1.
Introduction
Along with the rapid development of Artificial Intelligence (AI) during the past few years, Semi-Supervised Learning (SSL) has attracted widespread attentions in machine learning field [1,2,3,4,5,6]. Various SSL methods are proposed to improve promising performance by exploiting both labeled and unlabeled samples. Different from Supervised Learning (SL), SSL tries to employ different assumptions or strategies to explore the unlabeled samples. The following assumptions are often used: (1) smoothness; (2) cluster; (3) manifold; (4)disagreement. SSL has shown the superiority to SL in some practical applications, such as object detection [7,8], image classification [9,10,11], speech recognition [12,13], etc. Although the SSL methods can achieve promising performance, they failed to consider the harmful effect of the unlabeled samples on the classification performance. Some previous studies [3,14,15,16,17,18] have verified that the risky unlabeled samples can result in a bad consequence through theoretic and empirical analysis. The unlabeled samples may be risky which means that SSL is inferior to SL. If the risky unlabeled samples can not be safely explored, it will limit the application scope of SSL to some extent. Therefore, it is worthy to design Safe SSL (S3L) which never performs worse than SL.
Up to now, some researchers have proposed a few S3L methods which consider the risk of the unlabeled samples. On the whole, different approaches are proposed to conservatively explore the risky unlabeled samples. In our opinion, the proposed approaches can be summarized as follows: (1) Risky unlabeled samples are firstly identified through SSL and SL and then conservatively explored by SSL. (2) The risk degrees are firstly computed and then embedded into some SSL methods. (3) Multiple SSL classifiers are simultaneously learnt to decrease the degeneration probability.
In the first strategy, some methods tried to identify the risky unlabeled samples through SSL and SL. If an unlabeled sample was risky, it should be classified by SL. Otherwise, it would be classified by SSL. Thus the final classifier was trained by the labeled samples and unlabeled ones with the pseudo labels predicted by SL or SSL. In particular, Li and Zhou [19] presented an S3VM_us method where a hierarchical clustering method was used to select the risky unlabeled samples. The selected samples were then predicted by SVM and the remaining were predicted by transductive SVM (TSVM) [20]. Hence, S3VM_us should have a smaller degeneration probability than TSVM. Li et al. [21] built a large margin approach named LargE margin grAph quality juDgement (LEAD). LEAD firstly constructed multiple graphs and then performed Graph-based SSL (GSSL) to yield the predictions of the labeled and unlabeled samples. The risky unlabeled samples were identified by SVM which considered the predictions of multiple GSSL as the input features. Finally, their pseudo labels in LEAD were predicted by SVM and the rest were labeled according to the average predictions of multiple GSSL.

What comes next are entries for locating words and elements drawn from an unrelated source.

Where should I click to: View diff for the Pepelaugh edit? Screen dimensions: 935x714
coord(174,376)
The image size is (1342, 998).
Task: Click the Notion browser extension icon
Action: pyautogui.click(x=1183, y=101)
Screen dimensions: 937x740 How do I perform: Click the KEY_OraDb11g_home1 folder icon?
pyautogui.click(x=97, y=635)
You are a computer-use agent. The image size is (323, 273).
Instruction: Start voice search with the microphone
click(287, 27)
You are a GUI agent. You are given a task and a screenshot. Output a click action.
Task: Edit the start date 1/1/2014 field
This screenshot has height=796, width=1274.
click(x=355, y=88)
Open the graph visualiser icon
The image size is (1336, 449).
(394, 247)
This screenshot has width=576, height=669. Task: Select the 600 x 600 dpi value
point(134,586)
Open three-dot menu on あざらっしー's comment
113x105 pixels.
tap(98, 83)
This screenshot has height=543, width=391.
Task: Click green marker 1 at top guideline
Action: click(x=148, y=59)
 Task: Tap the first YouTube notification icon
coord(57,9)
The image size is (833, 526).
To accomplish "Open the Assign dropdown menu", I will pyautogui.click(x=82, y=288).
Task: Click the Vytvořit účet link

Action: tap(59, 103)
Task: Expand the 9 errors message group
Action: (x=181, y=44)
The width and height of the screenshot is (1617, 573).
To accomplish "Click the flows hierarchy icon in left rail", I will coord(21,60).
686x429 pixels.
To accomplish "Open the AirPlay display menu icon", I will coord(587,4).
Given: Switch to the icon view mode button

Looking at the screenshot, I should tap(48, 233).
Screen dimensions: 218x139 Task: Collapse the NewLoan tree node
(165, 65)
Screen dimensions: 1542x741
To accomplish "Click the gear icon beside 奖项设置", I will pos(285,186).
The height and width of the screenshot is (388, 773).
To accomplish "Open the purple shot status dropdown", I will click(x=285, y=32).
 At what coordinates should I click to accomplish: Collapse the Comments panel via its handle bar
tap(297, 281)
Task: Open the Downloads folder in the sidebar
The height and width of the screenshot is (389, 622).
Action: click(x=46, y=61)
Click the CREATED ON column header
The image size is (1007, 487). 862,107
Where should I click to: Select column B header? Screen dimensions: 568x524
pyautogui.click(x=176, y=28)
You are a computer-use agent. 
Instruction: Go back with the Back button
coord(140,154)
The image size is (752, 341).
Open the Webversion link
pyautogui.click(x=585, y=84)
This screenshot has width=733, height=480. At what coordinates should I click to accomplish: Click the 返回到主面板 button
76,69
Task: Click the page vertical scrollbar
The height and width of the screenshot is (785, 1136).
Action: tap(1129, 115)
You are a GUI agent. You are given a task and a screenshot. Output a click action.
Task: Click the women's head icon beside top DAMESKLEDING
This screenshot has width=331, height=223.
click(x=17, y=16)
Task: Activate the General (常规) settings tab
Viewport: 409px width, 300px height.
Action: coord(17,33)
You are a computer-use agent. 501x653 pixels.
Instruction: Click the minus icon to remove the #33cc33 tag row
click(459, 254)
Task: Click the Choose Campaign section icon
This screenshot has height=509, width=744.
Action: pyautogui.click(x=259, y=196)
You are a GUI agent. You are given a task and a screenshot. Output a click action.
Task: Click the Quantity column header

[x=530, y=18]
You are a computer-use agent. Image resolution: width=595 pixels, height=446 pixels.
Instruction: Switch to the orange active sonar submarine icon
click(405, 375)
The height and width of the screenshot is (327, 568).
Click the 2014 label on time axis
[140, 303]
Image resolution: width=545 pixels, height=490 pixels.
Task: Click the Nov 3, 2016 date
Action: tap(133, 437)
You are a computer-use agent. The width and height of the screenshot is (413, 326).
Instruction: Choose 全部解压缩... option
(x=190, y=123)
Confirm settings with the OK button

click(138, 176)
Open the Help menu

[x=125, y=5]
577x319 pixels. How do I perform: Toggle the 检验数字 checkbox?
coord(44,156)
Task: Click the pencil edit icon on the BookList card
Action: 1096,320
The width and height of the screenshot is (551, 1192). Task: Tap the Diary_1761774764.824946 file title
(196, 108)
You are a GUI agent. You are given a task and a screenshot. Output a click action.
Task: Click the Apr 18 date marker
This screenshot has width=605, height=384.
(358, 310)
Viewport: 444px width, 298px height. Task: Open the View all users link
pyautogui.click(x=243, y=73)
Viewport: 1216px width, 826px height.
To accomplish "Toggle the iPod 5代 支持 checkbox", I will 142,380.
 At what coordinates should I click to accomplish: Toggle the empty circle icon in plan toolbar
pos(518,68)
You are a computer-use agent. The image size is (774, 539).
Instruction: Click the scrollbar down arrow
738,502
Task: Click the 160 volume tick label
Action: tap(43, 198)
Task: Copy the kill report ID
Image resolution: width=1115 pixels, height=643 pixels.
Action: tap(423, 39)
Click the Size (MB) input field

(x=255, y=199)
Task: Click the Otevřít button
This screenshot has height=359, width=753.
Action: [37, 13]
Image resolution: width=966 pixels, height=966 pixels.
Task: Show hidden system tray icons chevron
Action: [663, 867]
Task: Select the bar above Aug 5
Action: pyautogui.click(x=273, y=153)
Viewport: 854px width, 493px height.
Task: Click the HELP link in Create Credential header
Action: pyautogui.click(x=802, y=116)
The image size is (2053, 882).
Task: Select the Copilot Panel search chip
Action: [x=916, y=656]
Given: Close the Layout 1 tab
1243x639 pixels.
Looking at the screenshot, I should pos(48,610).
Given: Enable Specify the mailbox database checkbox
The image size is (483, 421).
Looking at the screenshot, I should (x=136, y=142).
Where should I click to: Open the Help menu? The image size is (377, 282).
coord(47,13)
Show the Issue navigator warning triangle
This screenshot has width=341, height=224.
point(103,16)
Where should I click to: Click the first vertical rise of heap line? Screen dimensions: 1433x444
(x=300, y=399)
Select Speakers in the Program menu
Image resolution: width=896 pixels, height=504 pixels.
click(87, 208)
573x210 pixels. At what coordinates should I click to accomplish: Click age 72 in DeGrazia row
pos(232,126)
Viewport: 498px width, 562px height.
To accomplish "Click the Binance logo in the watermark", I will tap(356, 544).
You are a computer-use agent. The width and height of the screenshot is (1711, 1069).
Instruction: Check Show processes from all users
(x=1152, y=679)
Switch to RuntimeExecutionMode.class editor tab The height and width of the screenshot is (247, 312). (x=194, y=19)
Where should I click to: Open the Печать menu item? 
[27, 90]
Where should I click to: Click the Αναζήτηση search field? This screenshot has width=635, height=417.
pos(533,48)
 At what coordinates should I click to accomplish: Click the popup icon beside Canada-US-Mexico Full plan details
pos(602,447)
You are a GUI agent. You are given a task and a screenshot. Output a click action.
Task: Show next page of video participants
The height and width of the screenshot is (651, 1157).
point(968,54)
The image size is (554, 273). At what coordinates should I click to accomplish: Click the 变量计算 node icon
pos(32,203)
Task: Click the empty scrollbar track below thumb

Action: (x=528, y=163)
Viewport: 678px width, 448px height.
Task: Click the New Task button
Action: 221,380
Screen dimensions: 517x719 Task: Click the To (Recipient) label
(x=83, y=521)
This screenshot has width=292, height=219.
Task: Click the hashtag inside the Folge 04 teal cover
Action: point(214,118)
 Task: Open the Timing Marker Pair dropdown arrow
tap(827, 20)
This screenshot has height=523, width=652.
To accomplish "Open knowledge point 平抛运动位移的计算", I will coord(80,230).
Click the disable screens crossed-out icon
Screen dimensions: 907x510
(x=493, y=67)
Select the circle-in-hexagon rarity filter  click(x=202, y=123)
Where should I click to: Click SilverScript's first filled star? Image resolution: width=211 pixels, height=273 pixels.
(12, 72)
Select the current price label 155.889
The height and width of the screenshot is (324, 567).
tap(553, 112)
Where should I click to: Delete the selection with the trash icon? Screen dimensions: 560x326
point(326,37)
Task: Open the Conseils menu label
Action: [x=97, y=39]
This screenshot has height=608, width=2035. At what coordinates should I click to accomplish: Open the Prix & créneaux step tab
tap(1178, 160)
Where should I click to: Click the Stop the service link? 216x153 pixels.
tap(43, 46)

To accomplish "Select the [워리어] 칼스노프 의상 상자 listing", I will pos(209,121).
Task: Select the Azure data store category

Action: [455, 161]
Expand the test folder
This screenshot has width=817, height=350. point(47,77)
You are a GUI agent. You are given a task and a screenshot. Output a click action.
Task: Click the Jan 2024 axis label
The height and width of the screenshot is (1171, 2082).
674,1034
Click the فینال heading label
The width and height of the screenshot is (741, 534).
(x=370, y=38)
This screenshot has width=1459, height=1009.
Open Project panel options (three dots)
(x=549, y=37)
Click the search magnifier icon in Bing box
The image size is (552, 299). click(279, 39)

In the second strategy, some regularization approaches were used to exploit the risky unlabeled samples. Wang and Chen [22] introduced Safety-Aware SSCCM (SA-SSCCM) which was extended from semi-supervised classification method based on class membership (SSCCM). SA-SSCCM utilized a ℓ2-norm based loss function to restrict the predictions of the unlabeled samples to be those of SL (i.e., Least-Square SVM (LS-SVM)). The performance of SA-SSCCM was never significantly inferior to that of LS-SVM and seldom significantly inferior to that of SSCCM. Gan et al. [15] proposed Risk-based Safe Laplacian Regularized Least Squares (RsLapRLS) which tried to assign risk degrees to different unlabeled samples and a risk-based regularization term was embedded into LapRLS to reduce the risk. Wang et al. [23] proposed safe LS_S3VM based on Adjusted Cluster Assumption (ACA-S3VM) which discussed the negative effect of an inappropriate model assumption (e.g., cluster assumption). In this method, the unlabeled samples lied in the cluster boundary were found by unsupervised clustering and cautiously explored.
Different from the aforementioned two strategies which learned one single classifier, the third strategy tried to simultaneously learn multiple semi-supervised classifiers or regressors. Li and Zhou[24] developed safe semi-supervised SVMs (S4VMs). S4VMs constructed multiple low-density separators simultaneously to reduce the risk of identifying a poor separator with unlabeled samples. The performance of S4VMs was never significantly inferior to that of SVM. Furthermore, in order to extend S4VMs for dealing with multi-class problems, Thiago et al. [25] proposed a hierarchical bottom-up S4VMs tree scheme to take advantage of S4VMs. Similar to S4VMs, Gan et al. [26] presented a Safety-aware GSSL (SaGSSL) method which tried to learn a safe classifier by constructing multiple graphs. The experimental results demonstrated that SaGSSL could adaptively select good graphs from the candidates and reduce the risk of inappropriate graphs for GSSL. Except the classification problem, Li et al. [27] proposed SAFE semi-supervised Regression (SAFER) which was designed to deal with the regression problem. SAFER aimed to learn a safe regressor from multiple semi-supervised ones and obtained the desired performance.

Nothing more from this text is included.